Smith and Gill worked together on the Burj Khalifa – currently the world's tallest building – while both were partners at architecture firm SOM. They were also behind the Trump Tower Chicago and London's Broadgate Tower.

They set up their own firm Adrian Smith + Gordon Gill Architecture in 2006, and have developed a reputation as skyscraper experts. As well as the Kingdom Tower, they have drawn up designs for a pair of 450 metre-high towers in South Korea, a 468-metre-high crystalline skyscraper for China, and a 400-metre-tower for India.

Chengdu Greenland Tower by Smith and Gill
In 2014, construction started on Adrian Smith and Gordon Gill's 468-metre-high crystalline skyscraper in Chengdu, China

They have also designed a high-density, car-free "satellite city" for 80,000 people that is underway near Chengdu, China.

Unlike Smith, SOM's Brian Lee believes advancements in construction will continue to fuel the trend for megatall buildings.

"Materials and technologies that enable megatall buildings continue to improve," he told Dezeen last week. "Buildings like the Burj Khalifa utilise these innovations to concentrate density and create potent symbols for communities."
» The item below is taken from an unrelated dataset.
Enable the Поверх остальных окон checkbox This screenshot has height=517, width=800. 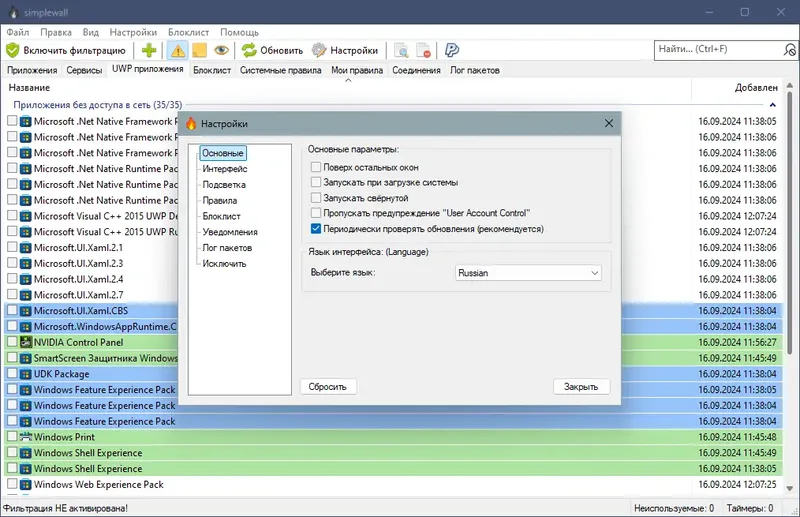point(316,167)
Imperial Tower by Adrian Smith + Gordon Gill Architecture
Adrian Smith + Gordon Gill Architecture have also drawn up plans for a 400-metre-tower for India

But London architect and anti-skyscraper campaigner Barbara Weiss is also dubious.
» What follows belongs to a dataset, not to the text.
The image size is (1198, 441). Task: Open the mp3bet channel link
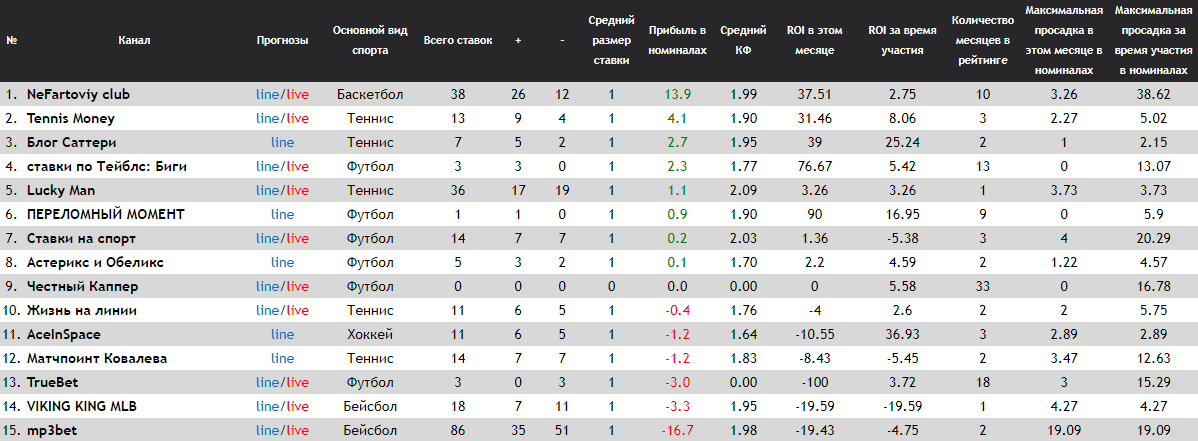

"More and more opposition groups are forming [against skyscraper developments], and even developers and architects working on skyscrapers appear defensive and even somewhat apologetic," she said.

The CTBUH made its predictions as part of its annual report released last week. It also revealed that 2015 saw more skyscrapers built than any previous year on record.

  • bulip1

    Adrian Smith might have fared well in designing tall buildings, but his analysis of the state of world is just plain wrong.

    There might be some financial uncertainty in China, namely high levels of leverage on local government level, but the world as a whole is a better place than ever before. There’s fever conflicts, less poverty and lowest level of violence than any time in history. The economy in the US is also starting to gain momentum again.

    • Jordan

      “There’s fever conflicts, less poverty and lowest level of violence than any time in history” ?

    • I

      Conflict and financial turmoil isn’t enough to kerb vanity. Ultimately that is all these towers are – vacuous status symbols.

  • Roberto Sideris

    Oil in the Gulf States is running out. Just because his proposed project is stumbling doesn’t mean Iraq, Iran and some BRIC nations won’t continue building ever taller skyscrapers.

  • evilp

    I wish these guys put as much thought into designing pleasant cities instead of vanity towers. It is well known the optimal height for a skyscraper office tower is about 30-60 floors.

    Above that you need significant land value to justify going to 100. Above that it is a phallus-measuring contest.

    • Does anyone actually use all those high-rise towers that are already built throughout the kingdoms?

  • The larger the bubble, the higher the needle.

  • Andrew

    One should also note that the top third of the Burj Kahlifa is unoccupied – over 300 metres of ‘spire’ – this is hardly mega density solving the problems of an overcrowded city. In places where people actually live, like Tokyo, Shanghai, Sao Paolo, Seoul or New York, where land is scarce and population density is already high it can make some sense.

    In desert nations full of empty skyscrapers, with total populations less than that of any of the top 10 most populous cities it is purely a case of not knowing what to do with the money that they have, albeit for only another decade. Maybe they should try education, health or public infrastructure! I’d be far more impressed with the worlds largest free public education system or free healthcare to help out some of their refugee brethren from Syria or Iraq, but of course that would require taking in at least one refugee.